Tennessee’s Attorney General celebrated a win for discrimination last week after a federal judge blocked a move that would have allowed trans kids to play sports on a team of their gender and more.

In September, Tennessee AG Herbert Slatery led a 20-state coalition in a lawsuit to stop anti-discrimination guidance from President Joe Biden. The order was issued in January and strives to prevent discrimination based on gender identity or sexual orientation. 

Biden’s guidance challenged state laws on whether schools must allow biological males to compete on girls’ sports teams, whether employers and schools may maintain sex-separated showers and locker rooms, and whether individuals may be compelled to use another person’s preferred pronouns. 

Herbert Slatery (Credit: State of Tennessee)

“Children should be able to learn without worrying about whether they will be denied access to the restroom, the locker room, or school sports,” reads Biden’s order from January. “Adults should be able to earn a living and pursue a vocation knowing that they will not be fired, demoted, or mistreated because of whom they go home to or because how they dress does not conform to sex-based stereotypes.”

However, Slatery claimed in September that Biden’s order “threatens women’s sports and student and employee privacy.” To get there legally, Slatery and his coalition (including Kentucky, Louisiana, Mississippi, and more) claimed only Congress — not the president — can change “these sensitive issues” of “enormous importance.” The coalition’s complaint asserts that the claim that the order simply implements the U.S. Supreme Court’s 2020 Bostock decision on anti-discrimination is faulty.

“The agencies simply do not have that authority,” Slatery said in a statement at the time. “But that has not stopped them from trying. … All of this, together with the threat of withholding educational funding in the midst of a pandemic, warrants this lawsuit.”

Last week, the U.S. District Court for the Eastern District of Tennessee blocked the guidance, which Slatery called “expansive and unlawful” and would have forced, among others things, the use of “biologically inaccurate preferred pronouns.”

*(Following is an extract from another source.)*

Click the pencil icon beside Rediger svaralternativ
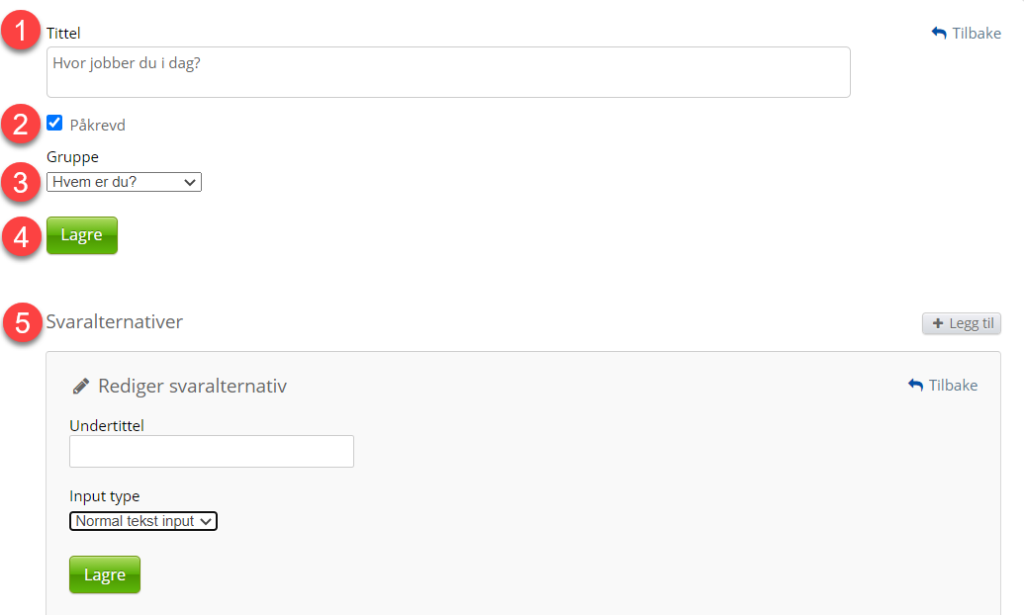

“The District Court rightly recognized the federal government put Tennessee and other states in an impossible situation: choose between the threat of legal consequences including the withholding of federal funding, or altering our state laws to comply,” Slatery said in a statement. “Keep in mind these new, transformative rules were made without you — without your elected leaders in Congress having a say — which is what the law requires. We are thankful the court put a stop to it, maintained the status quo as the lawsuit proceeds, and reminded the federal government it cannot direct it’s agencies to rewrite the law.” 

The court ruling drew scorn from LGBTQ advocates, who were quick to point out the judge in the case, Charles Atley Jr., was appointed by former president Donald Trump. 

“We are disappointed and outraged by this ruling from the Eastern District of Tennessee where, in yet another example of far-right judges legislating from the bench, the court blocked guidance affirming what the Supreme Court decided in Bostock v. Clayton County: that LGBTQ+ Americans are protected under existing civil rights law,” Joni Madison, interim president of the Human Rights Campaign, said in a statement. “Nothing in this decision can stop schools from treating students consistent with their gender identity. And nothing in this decision eliminates schools’ obligations under Title IX or students’ or parents’ abilities to bring lawsuits in federal court. HRC will continue to fight these anti-transgender rulings with every tool in our toolbox.”

This preliminary injunction will remain in effect until the matter is resolved. The matter could get a further decision from the federal court in Tennessee, the United States Court of Appeals for the Sixth Circuit, or the Supreme Court of the United States.